To help pass time on a long bus ride, a group of math teachers created a sequence of numbers, with each teacher saying one term in the sequence. The first and second teachers each said a non-negative integer, and every teacher after that said the sum of all of the previous terms in the sequence.
For example, if the first teacher said the number \(2\) and the second teacher said the number \(8\), then
the third teacher would say the sum of the first and second terms, which is \(2+8=10\), and
the fourth teacher would say the sum of the first, second, and third terms, which is \(2+8+10=20\).
How many possible sequences could the teachers have said if the first teacher said the number \(3\) and another teacher said the number \(3072\)?
We know how to construct the sequence, and we know that the first term is \(3\), but where is the term whose value is \(3072\)?
Could \(3072\) be the second term?
If the first two terms are \(3\) and \(3072\), then we can calculate the next few terms.
The third term would be \(3+3072=3075\).
The fourth term would be \(3+3072+3075=3075 + 3075=2(3075)=6150\).
The fifth term would be \(3+3072+3075+6150=6150+6150=2(6150)=12\,300\).
We see that we can determine any term beyond the third term by summing all of the previous terms, or we can simply double the term immediately before the required term, since that term is the sum of all the preceding terms. (This also means that if any term after the third term is known, then the preceding term is half the value of that term.)
Therefore, there is one possible sequence with \(3072\) as the second term. The first \(6\) terms of this sequence are \(3,~3072,~3075,~6150,~12\,300,~24\,600\).
Could \(3072\) be the third term?
Yes, since the third term is the sum of the first two terms, and the first term is \(3\), then the second term would be \(3072-3=3069\) and the first \(6\) terms of this sequence are \(3,~ 3069,~ 3072,~ 6144,~ 12\,288,~ 24\,576\).
Could \(3072\) be the fourth term?
Yes, since the fourth term is even, then we can determine the third term to be half of the fourth term, which is \(3072\div 2=1536\), then the second term would be \(1536-3=1533\). The first \(6\) terms of this sequence are \(3,~ 1533,~ 1536,~ 3072,~ 6144,~ 12\,288\).
Could \(3072\) be the fifth term?
To get from the fifth term to the third term we would divide by \(2\) twice, or we could divide by \(4\). If the resulting third term is a non-negative integer greater than or equal to \(3\), then the sequence exists. The third term would be \(3072\div 4=768\), and the second term would be \(768-3=765\). Thus the sequence exists and the first \(6\) terms are \(3,~ 765,~ 768,~ 1536,~ 3072,~ 6144\).

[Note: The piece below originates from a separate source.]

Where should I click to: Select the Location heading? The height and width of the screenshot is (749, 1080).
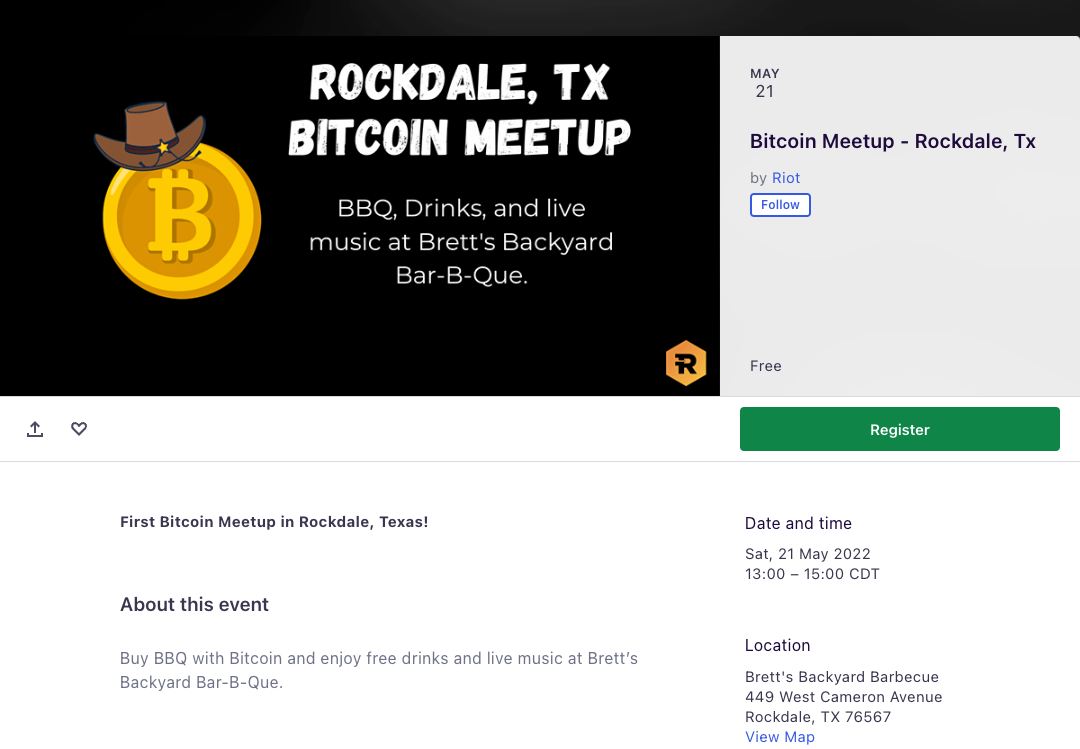[778, 646]

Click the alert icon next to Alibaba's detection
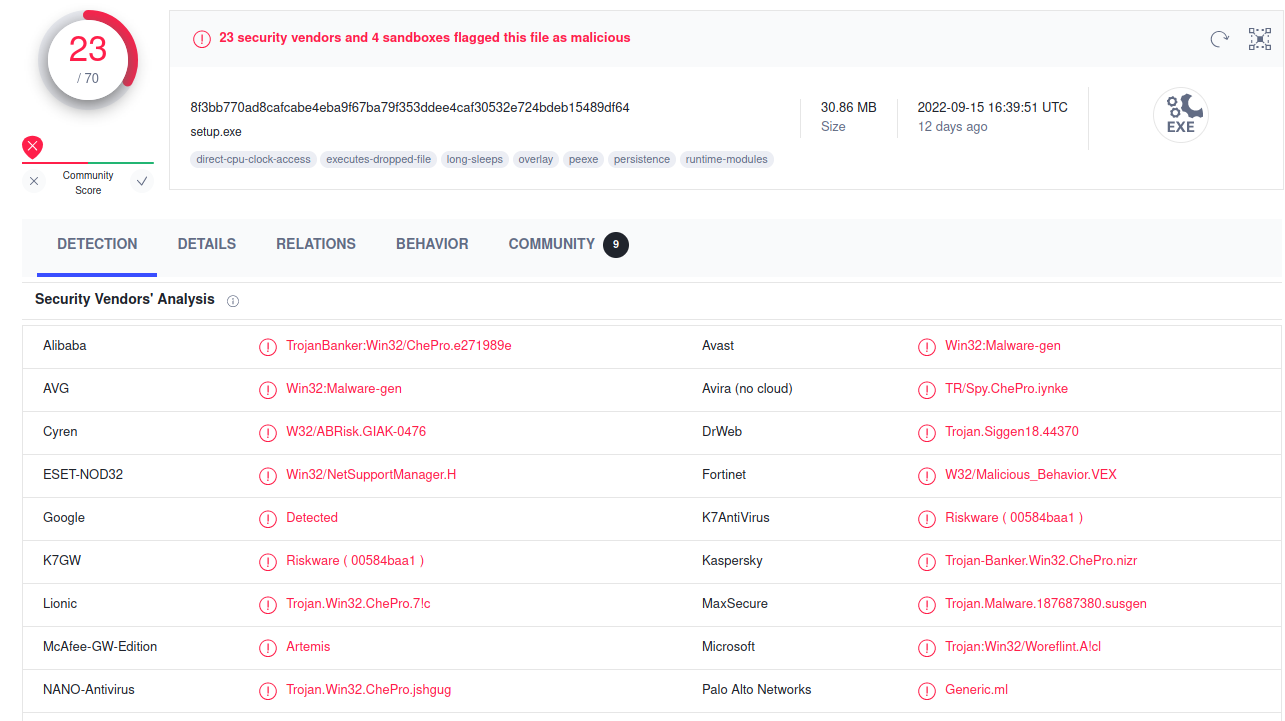[268, 347]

We could continue in this way until we discover all possible sequences that are formed according to the given rules with first term \(3\) and \(3072\) somewhere in the sequence. However, if we look at the prime factorization of \(3072\) we see that the highest power of \(2\) that divides \(3072\) is \(1024\) (or \(2^{10}\)), since \(3072=2^{10}\times 3\). In fact, dividing \(3072\) by \(1024\) would produce a third term that would be \(3\). The second term would then be \(0\), a non-negative integer, and the resulting sequence would be \(3,~0,~3,~6,~12,~24,~48,~96,~192,~384,~768,~1536,~3072,~6144,\ldots\).
If we divide \(3072\) by any integral power of \(2\) from \(2^0=1\) to \(2^{10}=1024\), the resulting third term would be an integer greater than or equal to \(3\), and \(3072\) would appear in each of these sequences. There are \(11\) such sequences. The number \(3072\) would appear somewhere from term \(3\) to term \(13\) in the acceptable sequence. However, \(3072\) can also appear as the second term, so there are a total of \(12\) possible sequences.
Could \(3072\) be the fourteenth term? From the fourteenth term to the third term we would need to divide \(3072\) by \(2^{11}\). The resulting third term would be \(\frac{3}{2}\). This would mean the second term is not an integer and so the sequence is not possible.
Therefore, there are a total of \(12\) such sequences.